Rust— write gunzip from scratch 3 Link to heading
In this series, we will be writing gunzip decompressor from scratch in Rust. We want to write it ourselves not only to learn Rust but also to understand how it .gz compression works under the hood. For full source code, check out this Github repo. You can find all articles of the series below
- part 1:
main()function and skeletal structure - part 2:
bitreadmodule for reading bits from a byte stream - part 3:
gzipheader & footer for parsing the metadata and checksum - part 4:
inflatefor block type 0 (uncompressed) data - part 5:
codebookandhuffman_decodermodules for decoding Huffman codes - part 6:
lz77andsliding_windowmodules for decompressing LZ77-encoded data - part 7:
inflatefor block type 1 and 2 (compressed) data using fixed or dynamic Huffman codes - part 8:
checksum_writemodule for verifying the decompressed data - part 9: performance optimization
- part 10: multithread support
- part 11: streaming support
- part 12: memory optimization
- part 13: bug fix to reject non-compliant
.gzfile
Today, let’s write out skeletal control flow of the program.

RFC1952
A .gz file consists of one or more members. Each member consists of a header, one or more blocks, and a footer. With this in mind, we can fill in gunzip() method as below

// append to src/lib.rs
pub mod header; // todo
pub mod footer; // todo
use crate::error::Error;
use bitread::{BitReader, BitRead};
use header::Header; // todo
use footer::Footer; // todo
// replace
pub fn gunzip(read: impl Read, write: impl Write) -> Result<()> {
let mut reader = BitReader::new(read);
let mut member_idx = 0;
while reader.has_data_left()? {
Header::read(&mut reader)?;
member_idx += 1;
// TODO: read one or more blocks
let footer = Footer::read(&mut reader)?;
// TODO: do something with footer
}
if member_idx == 0 {
Err(Error::EmptyInput)
} else {
Ok(())
}
}
We continuously read and process a member until the input is empty. Here, Header and Footer modules will simply read a header and a footer section. We will deal with the blocks later.

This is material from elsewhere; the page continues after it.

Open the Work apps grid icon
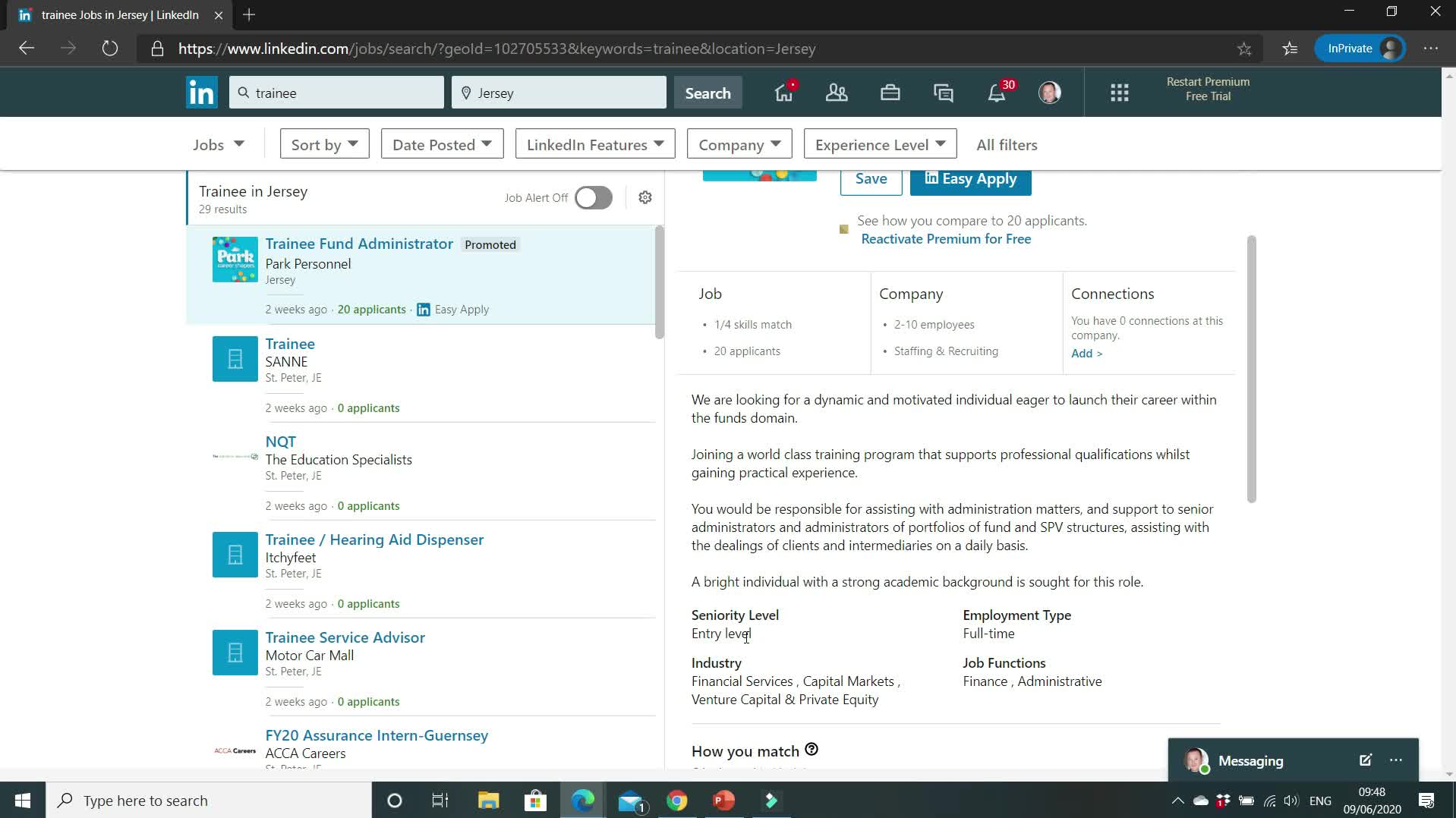This screenshot has width=1456, height=818. click(1119, 93)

Let’s first tackle Footer, which is the easiest. A footer consists of total 8-bytes, where the first 4-bytes is CRC32 checksum and the last 4-bytes is ISIZE, the size of the total decompressed data up to 32-bits.
// src/footer.rs
use crate::error::Result;
use std::io::Read;
pub struct Footer {
pub crc32: u32,
pub size: u32,
}
impl Footer {
pub fn read(mut read: impl Read) -> Result<Self> {
let mut buf = [0u8; 8];
read.read_exact(&mut buf)?;
let (a, b) = buf.split_at(4);
let crc32 = u32::from_le_bytes(a.try_into().unwrap());
let size = u32::from_le_bytes(b.try_into().unwrap());
Ok(Self { crc32, size })
}
}
Next is Header. This is a bit more complex than Footer but still relatively straightforward. One thing to note is that we may need to read null-terminated string, which requires read_until() method from BufRead trait. Since our BitReader struct implements a large buffer, we can easily achieve it. Let’s first define ReadUntil trait and implement it for BitReader.

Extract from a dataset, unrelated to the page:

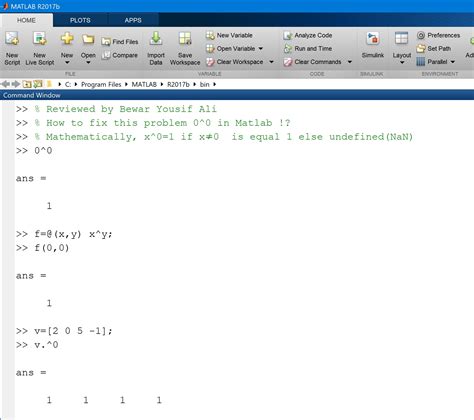Create a New Variable
Viewport: 474px width, 420px height.
point(229,35)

// append to src/bitread.rs
pub trait ReadUntil {
fn read_until(&mut self, byte: u8, buf: &mut Vec<u8>) -> std::io::Result<usize>;
}
impl<R: Read> ReadUntil for BitReader<R> {
fn read_until(&mut self, byte: u8, buf: &mut Vec<u8>) -> std::io::Result<usize> {
self.byte_align();
let mut n = 0;
loop {
match self.buffer().iter().position(|x| *x == byte) {
Some(pos) => {
buf.extend_from_slice(&self.buffer()[..pos + 1]);
n += pos + 1;
self.begin += pos + 1;
return Ok(n);
}
None => {
buf.extend_from_slice(self.buffer());
n += self.buffer().len();
self.begin = self.cap;
if self.fill_buf()? == 0 {
return Ok(n);
}
}
}
}
}
}
We continue to search for the byte within our buffer. If not found, we refill the buffer and repeat. With read_until() method, we let’s go ahead and write Header struct according to RFC1952

RFC1952
// src/header.rs
use crate::bitread::ReadUntil;
use crate::error::{Result, Error}; // will add
use std::io::Read;
const ID1: u8 = 0x1f;
const ID2: u8 = 0x8b;
const DEFLATE: u8 = 8;
const FTEXT: u8 = 1;
const FHCRC: u8 = 2;
const FEXTRA: u8 = 4;
const FNAME: u8 = 8;
const FCOMMENT: u8 = 16;
pub struct Header {
pub header: [u8; 10],
pub extra_field: Option<Vec<u8>>,
pub name: Option<Vec<u8>>,
pub comment: Option<Vec<u8>>,
pub crc16: Option<u16>,
pub size: usize, // header size
}
impl Header {
pub fn read(mut reader: impl Read + ReadUntil) -> Result<Self> {
let mut buf = [0; 10];
reader.read_exact(&mut buf)?;
if buf[0..3] != [ID1, ID2, DEFLATE] || buf[3] & 0b11100000 != 0 {
return Err(Error::InvalidGzHeader);
}
let mut header = Self {
header: buf,
extra_field: None,
name: None,
comment: None,
crc16: None,
size: buf.len(),
};
if header.get_flg() & FEXTRA != 0 {
let mut buf = [0u8; 2];
reader.read_exact(&mut buf)?;
header.size += buf.len();
let n = u16::from_le_bytes(buf);
let mut buf = vec![0u8; n as usize];
reader.read_exact(&mut buf)?;
header.size += buf.len();
header.extra_field = Some(buf);
}
if header.get_flg() & FNAME != 0 {
let mut buf = Vec::new();
header.size += reader.read_until(0, &mut buf)?;
header.name = Some(buf);
}
if header.get_flg() & FCOMMENT != 0 {
let mut buf = Vec::new();
header.size += reader.read_until(0, &mut buf)?;
header.comment = Some(buf);
}
if header.get_flg() & FHCRC != 0 {
let mut buf = [0u8, 2];
reader.read_exact(&mut buf)?;
header.size += buf.len();
header.crc16 = Some(u16::from_le_bytes(buf));
}
Ok(header)
}
fn get_flg(&self) -> u8 {
self.header[3]
}
}
Notice how Header::read() requires Read and ReadUntil traits but not BitRead trait. Since the header consists of full-bytes, we do not need BitRead trait. It is a good practice to require minimal trait, which is Read + ReadUntil.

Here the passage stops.